Herbed Farro and Butternut Squash Bake

An easy and nourishing oven-baked dish that can be a meatless entrée or a side dish.

Prep Time: 20 min    Baking Time: 1 hr 15 min

WHAT YOU NEED:

1½ cups whole grain or semi-pearled farro, rinsed (see Tip below if using whole grain farro)

5 cups cubed butternut squash, peeled and cut into 1-inch cubes (about ½ large butternut)

3 – 3½ cups chicken or vegetable bouillon

1 cup chopped onion (about 1 large)

2-3 Tbsp. chopped fresh sage (or 1½ tsp. dried thyme or 1½ tsp dried oregano)

1 tsp. red pepper flakes

1/2 tsp. salt (optional)

¾ cup grated Parmesan cheese, divided

1 Tbsp. olive oil

½ cup pine nuts or walnuts

MAKING IT:

Preheat oven to 400◦F.  Combine farro, squash, 3 cups of the bouillon, onion, herbs and pepper flakes in a 2.5 quart oven proof casserole dish with lid or a Dutch oven. Stir well. Bake covered for 30 minutes. 
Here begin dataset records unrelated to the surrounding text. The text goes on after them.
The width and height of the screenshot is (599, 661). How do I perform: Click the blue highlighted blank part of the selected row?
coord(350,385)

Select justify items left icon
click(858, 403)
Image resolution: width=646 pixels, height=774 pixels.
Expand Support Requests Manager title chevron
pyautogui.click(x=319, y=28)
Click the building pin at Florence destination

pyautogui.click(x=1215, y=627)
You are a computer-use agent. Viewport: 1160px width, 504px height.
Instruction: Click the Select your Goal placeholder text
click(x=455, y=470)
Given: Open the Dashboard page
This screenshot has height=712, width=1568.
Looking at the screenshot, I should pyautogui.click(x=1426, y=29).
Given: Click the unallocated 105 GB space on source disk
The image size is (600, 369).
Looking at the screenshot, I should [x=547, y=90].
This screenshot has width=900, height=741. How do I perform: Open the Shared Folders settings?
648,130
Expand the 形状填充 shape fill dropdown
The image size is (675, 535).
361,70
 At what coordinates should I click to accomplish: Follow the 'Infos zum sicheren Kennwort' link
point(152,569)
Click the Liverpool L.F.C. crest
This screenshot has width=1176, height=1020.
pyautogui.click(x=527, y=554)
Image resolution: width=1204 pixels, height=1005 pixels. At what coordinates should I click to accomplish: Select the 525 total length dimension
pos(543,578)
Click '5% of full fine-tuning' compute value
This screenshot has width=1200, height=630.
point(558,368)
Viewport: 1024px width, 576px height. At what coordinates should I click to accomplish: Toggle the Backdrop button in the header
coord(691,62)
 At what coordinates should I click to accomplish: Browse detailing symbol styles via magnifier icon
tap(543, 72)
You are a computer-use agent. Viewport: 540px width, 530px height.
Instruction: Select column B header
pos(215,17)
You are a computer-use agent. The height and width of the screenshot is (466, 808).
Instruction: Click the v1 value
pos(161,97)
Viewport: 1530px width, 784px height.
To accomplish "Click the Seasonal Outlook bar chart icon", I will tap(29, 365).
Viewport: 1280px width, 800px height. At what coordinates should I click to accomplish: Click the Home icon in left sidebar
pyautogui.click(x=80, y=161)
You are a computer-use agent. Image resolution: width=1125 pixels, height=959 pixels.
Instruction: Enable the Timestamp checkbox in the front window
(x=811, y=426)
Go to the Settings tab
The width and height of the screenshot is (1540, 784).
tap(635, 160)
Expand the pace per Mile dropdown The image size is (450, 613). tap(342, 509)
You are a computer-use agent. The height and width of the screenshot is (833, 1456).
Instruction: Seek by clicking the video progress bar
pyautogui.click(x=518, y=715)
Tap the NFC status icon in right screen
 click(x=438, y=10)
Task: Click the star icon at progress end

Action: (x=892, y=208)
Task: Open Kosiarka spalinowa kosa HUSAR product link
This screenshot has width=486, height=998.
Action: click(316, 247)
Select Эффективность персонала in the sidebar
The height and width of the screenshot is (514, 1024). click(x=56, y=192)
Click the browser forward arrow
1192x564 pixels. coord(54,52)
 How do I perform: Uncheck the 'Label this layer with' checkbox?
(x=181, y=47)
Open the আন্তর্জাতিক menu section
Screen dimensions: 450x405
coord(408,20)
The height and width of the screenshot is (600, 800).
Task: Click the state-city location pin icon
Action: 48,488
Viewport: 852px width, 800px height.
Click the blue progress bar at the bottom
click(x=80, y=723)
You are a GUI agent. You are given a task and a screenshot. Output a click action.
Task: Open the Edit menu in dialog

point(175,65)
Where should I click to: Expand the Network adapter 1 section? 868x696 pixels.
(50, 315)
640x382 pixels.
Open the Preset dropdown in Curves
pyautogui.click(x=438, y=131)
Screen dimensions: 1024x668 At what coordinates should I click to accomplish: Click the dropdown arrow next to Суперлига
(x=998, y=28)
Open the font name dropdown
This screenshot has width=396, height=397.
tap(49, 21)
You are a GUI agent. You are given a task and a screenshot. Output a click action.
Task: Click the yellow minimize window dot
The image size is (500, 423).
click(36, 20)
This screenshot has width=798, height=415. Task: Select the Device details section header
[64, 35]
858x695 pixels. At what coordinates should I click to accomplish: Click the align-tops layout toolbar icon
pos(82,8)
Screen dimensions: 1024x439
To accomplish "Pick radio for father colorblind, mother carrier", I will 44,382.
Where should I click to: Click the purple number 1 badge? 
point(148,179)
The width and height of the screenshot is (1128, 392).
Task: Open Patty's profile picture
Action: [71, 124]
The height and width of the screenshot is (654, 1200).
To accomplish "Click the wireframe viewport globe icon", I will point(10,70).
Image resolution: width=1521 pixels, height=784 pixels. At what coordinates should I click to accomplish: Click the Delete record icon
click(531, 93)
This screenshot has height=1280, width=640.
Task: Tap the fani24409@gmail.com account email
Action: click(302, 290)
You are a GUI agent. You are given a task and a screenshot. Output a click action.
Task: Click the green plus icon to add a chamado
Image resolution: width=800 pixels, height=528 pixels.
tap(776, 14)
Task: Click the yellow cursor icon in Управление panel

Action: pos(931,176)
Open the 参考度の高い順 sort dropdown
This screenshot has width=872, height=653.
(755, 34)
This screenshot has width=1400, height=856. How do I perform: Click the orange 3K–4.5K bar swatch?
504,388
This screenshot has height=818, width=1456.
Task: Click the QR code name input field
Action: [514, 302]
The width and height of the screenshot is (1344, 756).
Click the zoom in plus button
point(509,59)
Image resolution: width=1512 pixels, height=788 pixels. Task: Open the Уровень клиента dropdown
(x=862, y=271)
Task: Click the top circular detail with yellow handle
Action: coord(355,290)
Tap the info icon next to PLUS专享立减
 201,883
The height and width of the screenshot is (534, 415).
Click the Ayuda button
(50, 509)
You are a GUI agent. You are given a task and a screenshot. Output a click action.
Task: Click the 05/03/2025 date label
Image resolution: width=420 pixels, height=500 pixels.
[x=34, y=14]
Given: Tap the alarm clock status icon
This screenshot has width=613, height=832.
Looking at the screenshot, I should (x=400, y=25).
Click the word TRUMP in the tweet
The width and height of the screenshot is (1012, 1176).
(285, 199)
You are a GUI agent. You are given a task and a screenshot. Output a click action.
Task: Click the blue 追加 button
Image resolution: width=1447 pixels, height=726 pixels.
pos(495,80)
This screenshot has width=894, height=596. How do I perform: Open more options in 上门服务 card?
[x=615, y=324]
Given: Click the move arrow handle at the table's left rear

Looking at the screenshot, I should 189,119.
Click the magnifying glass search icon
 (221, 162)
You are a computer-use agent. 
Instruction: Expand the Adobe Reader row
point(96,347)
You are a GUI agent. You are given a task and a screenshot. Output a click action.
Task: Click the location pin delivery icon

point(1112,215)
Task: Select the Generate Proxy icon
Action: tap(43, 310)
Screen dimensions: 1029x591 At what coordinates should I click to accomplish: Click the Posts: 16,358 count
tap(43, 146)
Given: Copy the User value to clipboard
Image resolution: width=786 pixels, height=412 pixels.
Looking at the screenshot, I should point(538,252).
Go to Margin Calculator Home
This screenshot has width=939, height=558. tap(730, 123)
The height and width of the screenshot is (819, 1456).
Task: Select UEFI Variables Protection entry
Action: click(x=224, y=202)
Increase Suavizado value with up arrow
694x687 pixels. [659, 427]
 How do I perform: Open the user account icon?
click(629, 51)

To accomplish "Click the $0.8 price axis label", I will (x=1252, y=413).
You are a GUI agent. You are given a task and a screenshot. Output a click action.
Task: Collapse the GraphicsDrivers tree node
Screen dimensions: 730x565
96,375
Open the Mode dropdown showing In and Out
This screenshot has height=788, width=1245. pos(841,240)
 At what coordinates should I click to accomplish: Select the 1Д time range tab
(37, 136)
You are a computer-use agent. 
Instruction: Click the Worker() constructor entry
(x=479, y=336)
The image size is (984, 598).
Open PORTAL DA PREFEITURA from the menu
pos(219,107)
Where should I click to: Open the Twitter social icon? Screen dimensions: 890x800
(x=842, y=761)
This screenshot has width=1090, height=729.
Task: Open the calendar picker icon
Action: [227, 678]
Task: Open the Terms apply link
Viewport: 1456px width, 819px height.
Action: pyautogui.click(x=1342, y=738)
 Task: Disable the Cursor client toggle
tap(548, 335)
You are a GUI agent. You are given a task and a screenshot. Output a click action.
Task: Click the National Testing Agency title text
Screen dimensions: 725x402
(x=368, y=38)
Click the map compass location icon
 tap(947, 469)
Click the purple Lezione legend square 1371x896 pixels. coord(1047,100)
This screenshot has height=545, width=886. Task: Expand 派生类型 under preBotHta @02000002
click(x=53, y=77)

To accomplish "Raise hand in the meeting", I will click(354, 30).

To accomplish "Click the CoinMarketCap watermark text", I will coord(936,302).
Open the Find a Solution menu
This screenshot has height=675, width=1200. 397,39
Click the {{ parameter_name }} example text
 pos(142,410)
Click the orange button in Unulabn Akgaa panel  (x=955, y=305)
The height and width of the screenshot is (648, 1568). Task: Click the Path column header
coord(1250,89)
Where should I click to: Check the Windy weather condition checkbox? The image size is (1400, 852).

After 30 minutes, stir in about half the grated cheese and continue baking uncovered for another 40-45 minutes, stirring every 15 minutes (add additional bouillon or water if becoming dry). Remove dish from oven and turn on broiler.  Combine remaining cheese, olive oil and nuts in a small bowl. Sprinkle topping over farro and broil 2-3 minutes until lightly brown. Serves 6 (main dish servings).

NUTRITION:

Nutrition Information per serving (about 1 cup): 270 Calories; 6g Total Fat; (2.5g Sat Fat); 10mg Chol; 630mg Sodium; 48g Total Carb; (6g Fiber; 4g Sugars); 11g Protein; 15% DV Calcium; 10% DV Iron

TIPS:

If using whole grain or “whole” farro, pre-soak the farro in 3 cups of cold water for 1 hour; drain well before proceeding (NOTE: this step can be omitted if using pearled or semi-pearled farro).

An easy way to make chicken or vegetable bouillon is to use bouillon cubes dissolved in boiling water; follow package directions for number of cubes to use.

Farro is an ancient strain of wheat also known as emmer. Sometimes it is blended with another variety of wheat like spelt. Italian specialty food stores are great places to find whole grain farro.

For a lower sodium recipe, replace bouillon with vegetable or chicken stock or reduce the number of bouillon cubes.